■ **SHORT PROBLEM 1**: According to the sumo stables text, why are the late-December, early-January, late-April, early-May, late-August and early-September weeks the best times to watch a practice?

■ **READING TEXT**:
------------

Don’t use a flash and mute the shutter sound on your phone.
Otherwise, taking pictures is usually permissible, though Buckton recommends taking one as a test and gauging the reaction of the wrestlers before continuing.
“If you’re leaving near the end of practice, you might see wrestlers milling around outside,” he says. “Go speak to them if you want a picture with the big guys.
“They look scary, but they’re softies, and they’ll almost always say yes.”
What’s it cost?
By and large, the only thing a trip to the sumo stables should cost is the metro fare to Ryogoku.
That said, there are several companies that have popped up in recent years charging exorbitant fees to sit in and watch a practice. Buckton’s advice: Don’t pay.
“Sometimes the stables will have morning practice, finish, then put on a fake practice for tourists,” he says.
“They’ll do a few dramatic throws and charge a couple of hundred dollars to eat with the wrestlers, but that’s gimmicky. It’s not the real world of sumo.”
Furthermore, he says the guides associated with these types of tours aren’t always sumo experts.
“To be a guide means you’re Japanese. It doesn’t mean you know what you’re talking about. I’ve heard them come out with all sorts of BS about what’s happening and tourists don’t know what’s right and what’s wrong.”
Where and when to go
Buckton says the best time to drop in on a session is the last week of December, the first week of January, the last week of April, the first week of May, the last week of August and the first week of September.
“It’s because the tournaments are in January, May and September, and the weeks leading up are a good time to visit,” he explains. “Practice can be quite intense and the wrestlers really go for it.”
As for stables to visit, he says three stand out:
As stables go, Kasugano Beya is one of the oldest in Tokyo.
Though it was inactive for over a century, the stable was founded in the 18th century.
It’s been home to several high-ranking champions, and as such is a good spot to watch some high-level competing.
1-7-11 Ryogoku, Sumida-ku, Tokyo; +81 (0)3 3631 1871
2. Hakkaku Beya
Grand champions are hard to come by in sumo.
According to Buckton, there have only been 71 grand champions in sumo’s 270-year history.
The stable master, Hakkaku Nobuyoshi (formerly Nobuyoshi Hoshi) happens to be one.
Some of the wrestlers at the stable rank in the top 10% of the sport.
You can tell because they wear white belts, as opposed to the lower ranking black belts worn by the majority of wrestlers.
As a result, visitors are all but guaranteed a decent practice.
1-16-1 Kamezawa, Sumjida-ku, Tokyo; +81 (0)3 3621 0505
3. Kokonoe Beya
Like Hakkaku, Kokonoe is also run by a former grand champion, and is home to a couple of white belt champions.

------------

Stored data entries
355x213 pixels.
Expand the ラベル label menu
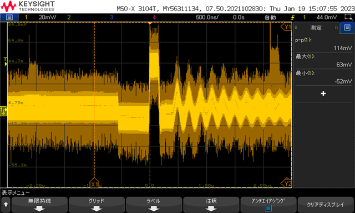coord(154,205)

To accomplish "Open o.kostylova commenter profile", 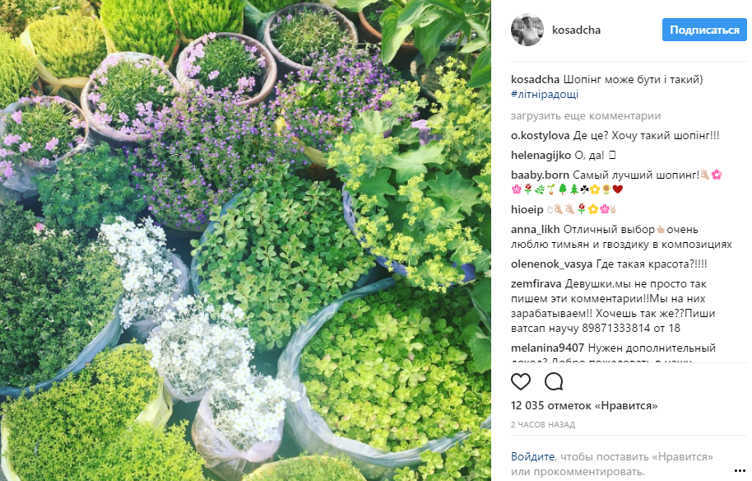I will 540,135.
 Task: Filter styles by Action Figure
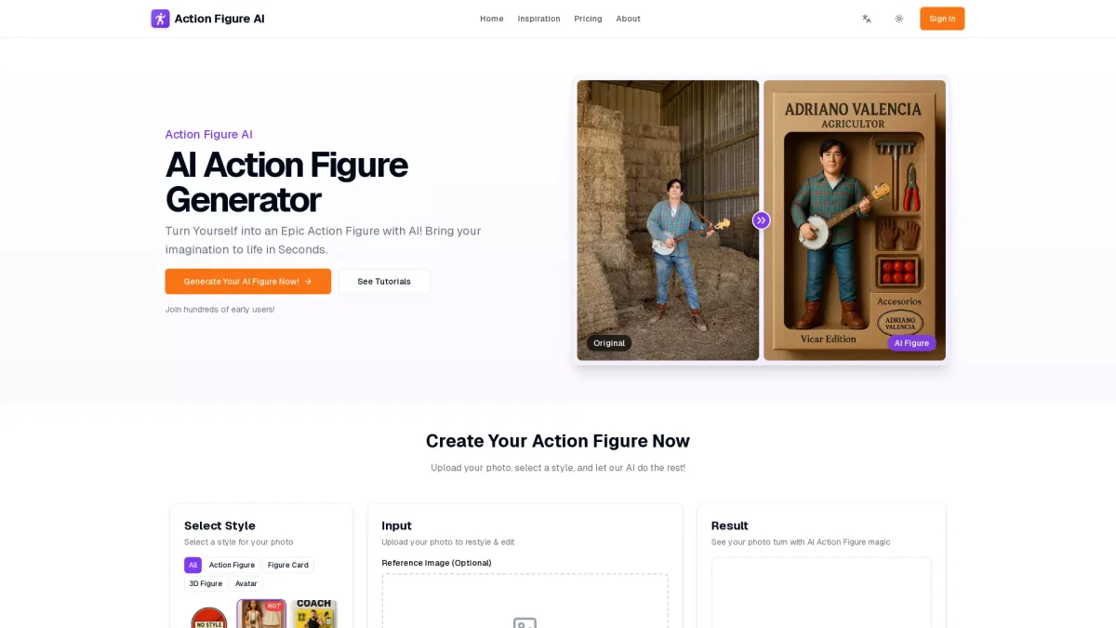coord(232,565)
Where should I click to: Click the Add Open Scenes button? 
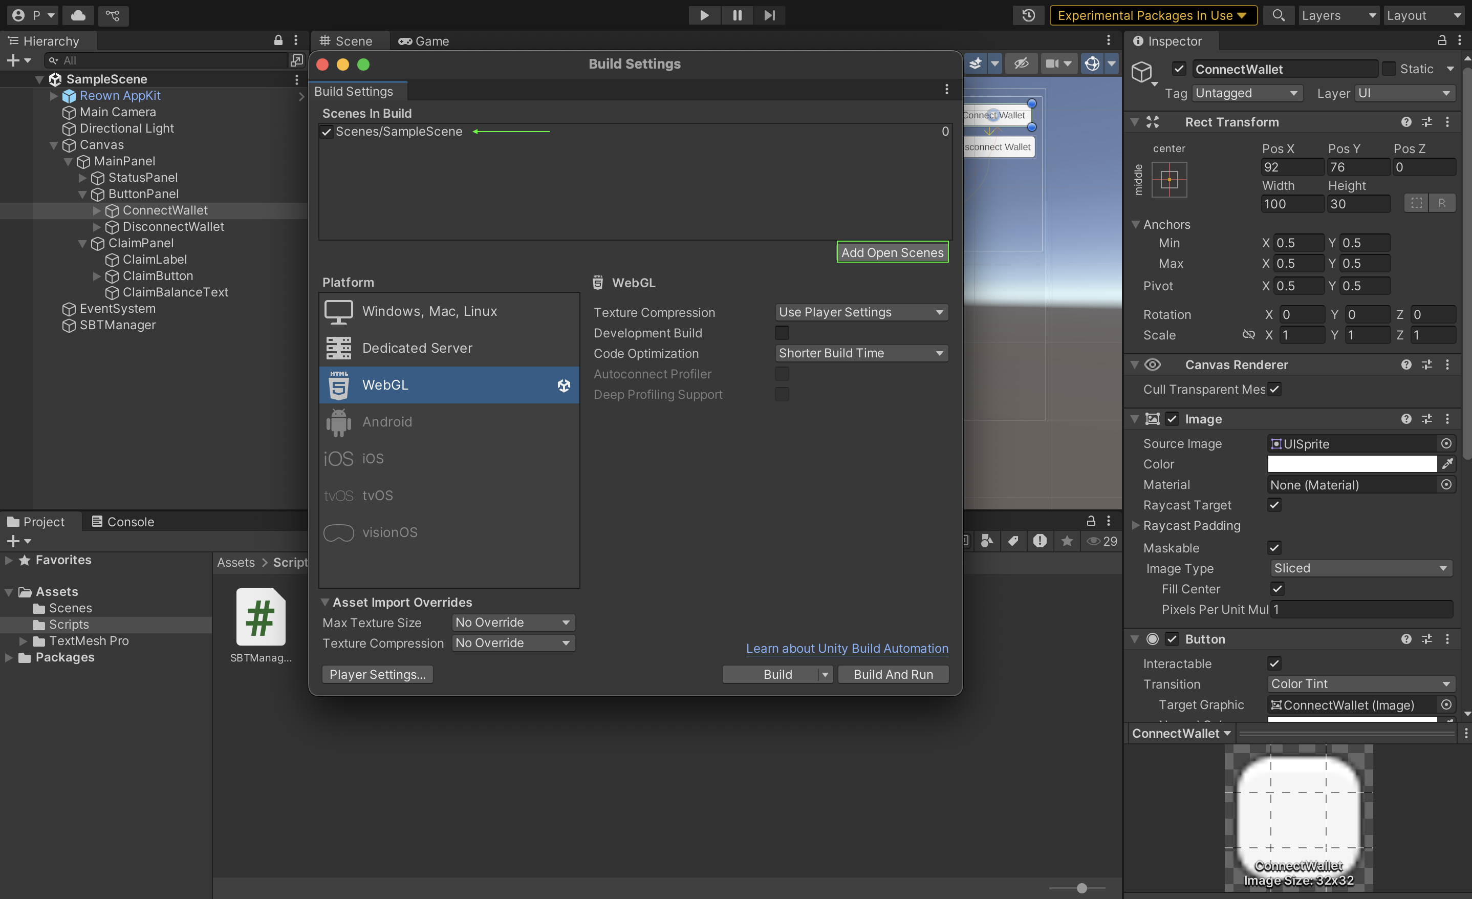892,253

------------

■ **SHORT PROBLEM 2**: Retype the stretch of the stored data entries from the line containing "Task: Filter styles by Action Figure" through the end of the entries, leaving out the pictures.

■ **WRITTEN SOLUTION 1**: The tournaments take place in January, May and September, so the weeks leading up to them are a good time to visit. Practice then can be quite intense, and the wrestlers really go for it.

■ **WRITTEN SOLUTION 2**:
 Task: Filter styles by Action Figure
coord(232,565)
Where should I click to: Click the Add Open Scenes button? 
892,253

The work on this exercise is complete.